▸ TASK DETAILS
Put the stretch of the material below, from the line containing "This screenshot has width=1400, height=846." through the end, into a Markdown table with the columns Row and Line, one row per line, leaving out blank lines and the pictures.

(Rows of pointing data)

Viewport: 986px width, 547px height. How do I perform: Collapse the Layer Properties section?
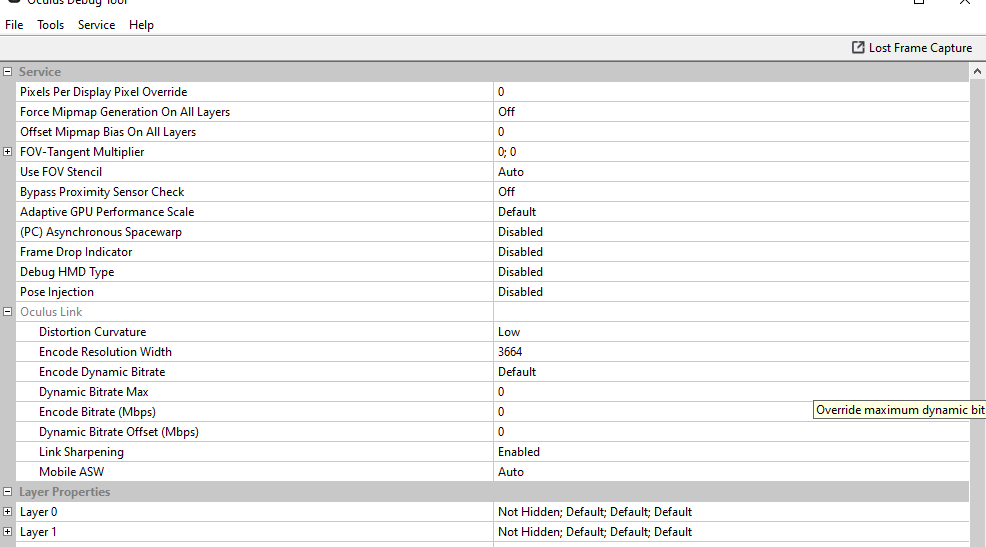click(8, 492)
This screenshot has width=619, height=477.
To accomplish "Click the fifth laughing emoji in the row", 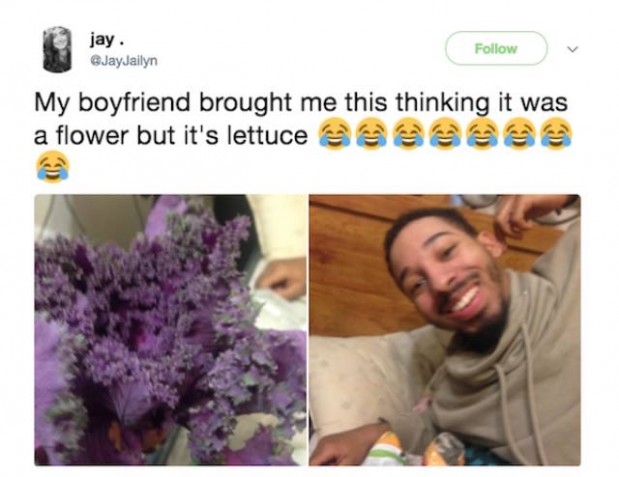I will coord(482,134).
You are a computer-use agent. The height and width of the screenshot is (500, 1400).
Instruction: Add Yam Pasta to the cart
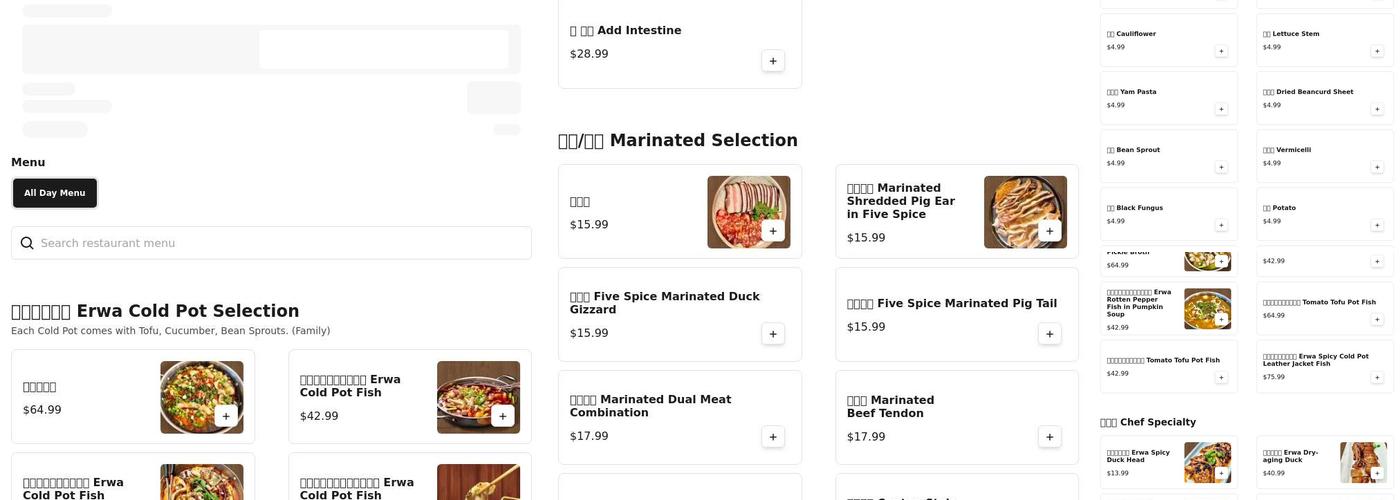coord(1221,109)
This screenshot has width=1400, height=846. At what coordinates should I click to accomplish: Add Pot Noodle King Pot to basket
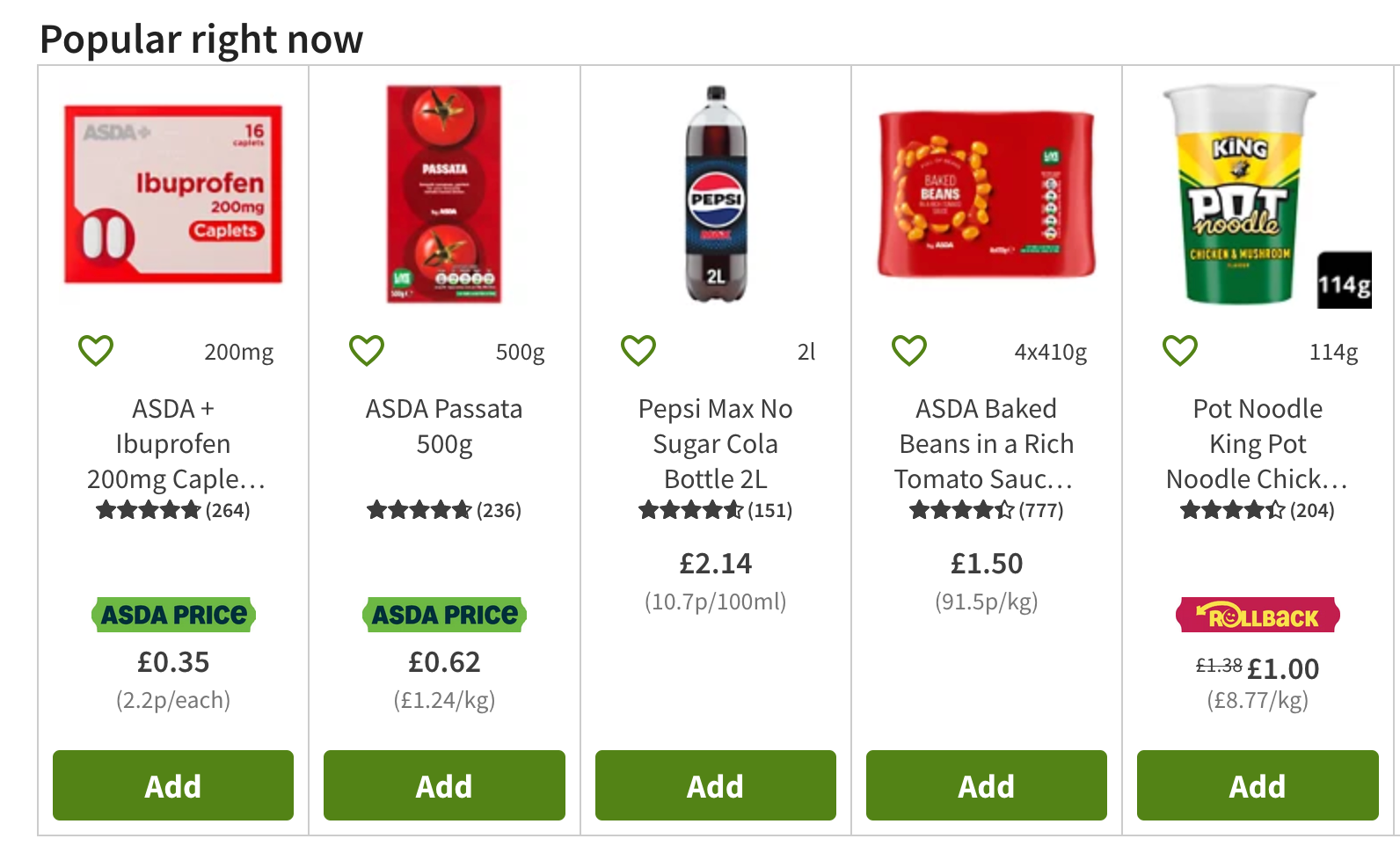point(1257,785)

▸ EXERCISE SOLUTION
| Row | Line |
|---|---|
| 1 | This screenshot has width=1400, height=846. At what coordinates should I click to accomplish: Add Pot Noodle King Pot to basket |
| 2 | point(1257,785) |